Birthday breakfast meant waffles with blueberries – his very favourite – and chocolate milk. And right there, beside his plate, was a box covered with yellow paper and an orange bow. It had a card on top that said “To Christian: happy birthday, love Mummy and Daddy” but he couldn’t open it until he’d finished all of the blueberries on his plate.

And when he! It was a beautiful green dump truck, with big black wheels; and when he pushed the button, the back of the truck lifted up, so all the blocks or sand or rocks would tumble out, just like at a real construction site.

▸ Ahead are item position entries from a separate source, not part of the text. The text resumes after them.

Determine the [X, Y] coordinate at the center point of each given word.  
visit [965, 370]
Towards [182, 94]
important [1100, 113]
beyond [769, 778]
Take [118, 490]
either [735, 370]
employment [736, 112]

Being patient was very hard for a boy who had only just turned three, but eventually he was at the park, standing behind the wheel of the pirate ship: Captain Christian of the brave ship Ahoy, with its cargo of treasure and chocolate. Captain Christian had to be wily and cunning to outmanoeuvre the navy boats chasing him. He had to call his crew to battle stations, man the canons, and let the royal navy have it. Because he was a wily and cunning captain, Christian got his boat and his crew to safety, where they had a big party, eating almost all of the chocolate they had on board.

Happy that once again he had brought his ship and crew back home, Christian took a fast ride down the twisty slide, where he turned twice very fast before landing with a bump in the sand. He decided this might be the day he would be able to climb all the way to the top of the slide without sliding back down on his feet. Holding on to the sides as tight as he could, he tried walking up the ramp, curling his toes hard inside his shoes, pulling a little with his hands. But his shoes were too slippery, and his arms were not yet long enough for his hands to hold on strong, so he slipped back to the bottom after taking only five steps.

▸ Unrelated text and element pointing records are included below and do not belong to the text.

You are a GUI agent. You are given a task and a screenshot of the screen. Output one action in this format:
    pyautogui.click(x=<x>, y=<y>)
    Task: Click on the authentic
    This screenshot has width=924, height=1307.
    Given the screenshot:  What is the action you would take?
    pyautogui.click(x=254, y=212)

Because he was a big boy now, of three years old, he didn’t get upset at all. He thought maybe it was time to bring his shiny new dump truck into the sand box, where some other boys were playing with their cars. The way they looked at his toy, he knew they thought it was special, and that they would like the chance to play with it, too. But they didn’t know, like Christian did, that this truck was real.

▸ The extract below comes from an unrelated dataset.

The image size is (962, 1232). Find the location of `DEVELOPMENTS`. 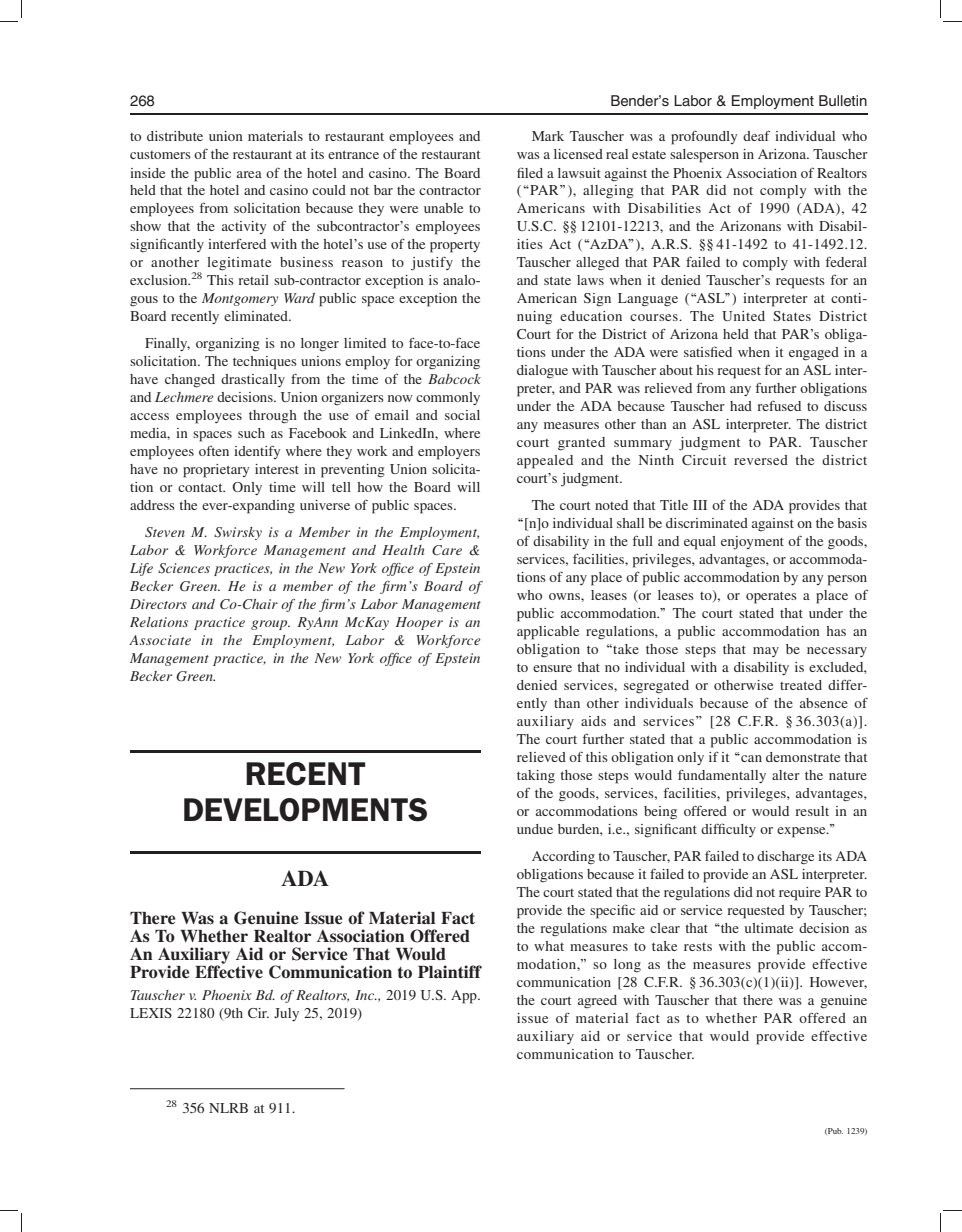

DEVELOPMENTS is located at coordinates (305, 810).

As soon as Christian’s little fingers sat in the seat behind the steering wheel as if they were going to drive, the truck started to rumble with a deep engine sound, shaking the loose gravel of the sand box. The lights on the dashboard began to glow red and blue, telling Christian everything was working just right. With a loud ‘Honk’ of the horn, and a ‘Beep! Beep! Beep!’ of the backup warning system, he moved the truck into place to receive its load from the digger to deliver to the construction site.

Load after load he drove wherever it needed to go. Little sticks became giant logs when they were dropped into his truck. Pebbles turned into boulders when dropped from his fingers shaped like the bucket of a crane, landing with a big ‘thunk’ and shaking the truck. One of the other boys crashed his motorcycle just before their big race, so Christian lifted it on as cargo and delivered it safely to the garage for repairs. Everyone cheered, because now the race could go on.

Long before he was finished all the work he had to do, Mummy said it was time to go back home. The new truck had to stay outside because it was very dusty and dirty – just like Christian was, too. After bath time and supper, it was time for bed. Tucked in and cozy beneath his favourite fuzzy blanket, with the police truck under his pillow, Christian said goodnight to the sun, wiggled his toes, and closed his eyes, already dreaming about the adventures he would have tomorrow.


  1. I think your protagonist should maybe be a year older, say 3 going on 4. I am not sure why I feel this way. I will get back to you on that.

  2. Love it, though I prefer Jacob as opposed to Christian. (Wink, wink.)

    I could totally picture the illustrations in my head and wish fervently that I could draw something beyond a stick figure.